第5話 「走る稲妻」(その1)
9月28日金曜日、弘明はイギリスからオランダのロッテルダムへ飛んだ。オランダといえば首都アムステルダムが有名だが、船を生業とする芙蓉貿易に取っては、世界最大の貿易港であるロッテルダムが重要だった。
ロンドンを飛び立って弘明は、朝ホテルから自宅へ掛けた電話で久しぶりに話をした妻を思っていた。
日本を出てもう3週間近く、一度アメリカへ着いた時に電話を入れたが、いつも話すことは代わり映えしない。
「元気か、変わりないか」
と聞く弘明に、
「元気よ、ちゃんと食事している」
と心配げな妻。
後は子供の様子を聞いて、それで会話は途切れる。
造船所が倒産した後も、妻は友働きの仕事を続けていた。だが弘明が単身神戸へ転職して半年が経った頃、突然仕事を辞めて神戸へ来た。
「私も神戸に住みたい」
と言うだけで、勤めていた県庁の仕事を辞めてしまった。
だが妻が神戸へ来ても、弘明は仕事に追われ碌に話も出来ない。週末でさえ仕事で徹夜が続き、ウイークデイは接待と出張が続いた。
そして今度は一ヶ月に渡る海外出張だった。
(課長に昇進すれば給料も上がる)と、深残と外泊を続けながら、倒産会社で二十代を過ごした焦りが弘明を急き立てていた。
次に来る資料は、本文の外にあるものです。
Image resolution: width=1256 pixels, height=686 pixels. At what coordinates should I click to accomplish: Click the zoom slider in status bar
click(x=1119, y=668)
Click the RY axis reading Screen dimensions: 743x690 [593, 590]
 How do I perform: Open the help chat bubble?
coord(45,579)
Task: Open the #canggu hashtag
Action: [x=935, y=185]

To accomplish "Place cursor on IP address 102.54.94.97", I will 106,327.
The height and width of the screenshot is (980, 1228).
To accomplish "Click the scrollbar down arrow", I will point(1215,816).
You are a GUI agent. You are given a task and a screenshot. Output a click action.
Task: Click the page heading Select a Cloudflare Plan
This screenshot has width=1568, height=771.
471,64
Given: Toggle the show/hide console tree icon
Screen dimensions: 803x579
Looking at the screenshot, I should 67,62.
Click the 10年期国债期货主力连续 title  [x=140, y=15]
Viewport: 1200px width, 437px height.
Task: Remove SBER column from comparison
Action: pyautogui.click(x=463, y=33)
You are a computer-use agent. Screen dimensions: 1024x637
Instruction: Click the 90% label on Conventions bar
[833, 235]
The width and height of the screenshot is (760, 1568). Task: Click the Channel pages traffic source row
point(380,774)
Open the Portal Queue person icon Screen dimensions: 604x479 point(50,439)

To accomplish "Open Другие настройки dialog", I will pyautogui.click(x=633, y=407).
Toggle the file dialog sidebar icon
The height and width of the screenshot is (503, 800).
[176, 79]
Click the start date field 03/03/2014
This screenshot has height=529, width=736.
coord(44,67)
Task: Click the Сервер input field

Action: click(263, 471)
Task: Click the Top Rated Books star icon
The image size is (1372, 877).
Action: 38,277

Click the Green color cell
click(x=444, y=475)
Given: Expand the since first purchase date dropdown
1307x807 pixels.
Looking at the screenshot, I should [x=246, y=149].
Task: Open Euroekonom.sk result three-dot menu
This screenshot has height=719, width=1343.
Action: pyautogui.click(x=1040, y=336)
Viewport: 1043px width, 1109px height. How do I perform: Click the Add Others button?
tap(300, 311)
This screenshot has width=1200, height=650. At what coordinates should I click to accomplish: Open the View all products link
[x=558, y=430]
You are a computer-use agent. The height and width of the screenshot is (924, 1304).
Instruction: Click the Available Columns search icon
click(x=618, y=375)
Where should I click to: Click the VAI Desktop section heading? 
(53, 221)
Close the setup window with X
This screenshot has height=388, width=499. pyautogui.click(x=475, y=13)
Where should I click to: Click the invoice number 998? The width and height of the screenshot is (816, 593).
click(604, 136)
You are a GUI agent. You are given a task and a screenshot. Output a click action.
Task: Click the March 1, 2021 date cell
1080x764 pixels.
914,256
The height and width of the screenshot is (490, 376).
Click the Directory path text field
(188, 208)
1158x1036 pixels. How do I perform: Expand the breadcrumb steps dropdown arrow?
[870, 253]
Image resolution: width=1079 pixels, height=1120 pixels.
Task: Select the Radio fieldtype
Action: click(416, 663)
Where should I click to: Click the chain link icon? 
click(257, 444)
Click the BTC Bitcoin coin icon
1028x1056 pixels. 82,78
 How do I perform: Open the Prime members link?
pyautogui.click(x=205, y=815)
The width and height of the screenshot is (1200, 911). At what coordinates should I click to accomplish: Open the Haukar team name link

きっと出世してやると念じながら、何かがおかしいと感じていた。
だがどうすれば良いのか分からなかった。
弘明の乗った機は乗客70人程の小型ジェットだったが、水平飛行になっても酷く揺れていた。
ロッテルダムまで1時間程のフライトの筈が、随分長く感じられた。
機内は通路を挟んで両側に2座席、だが半分も埋まっていない。いつまでも続く激しい揺れで、機内サービスもないままだった。
と、ザーンと波にぶつかる様な激しい衝撃。
あっと思った瞬間、目の前が真っ白になった。
ガガガと小刻みな揺れに視界がブレる。体が右に左に揺れる。
そうかと思えば、横へスライドしながら頭の芯にGが掛かる。
ああ、と機体の頭が下がり、落ちると思う間もなく天井から白い物が一斉に降ってきた。思わず頭を下げて、避けようとした弘明の鼻先で揺れる物が。
見ればそれは酸素マスク。全座席の上でユラユラ……。
「Hold the cushion and bend your head forward」
割れる様な機内放送、スチワーデスの声が怯えている。
(このまま落ちるのか、この飛行機……)
と思いながら、弘明はクッションを抱いて頭から前屈みになった。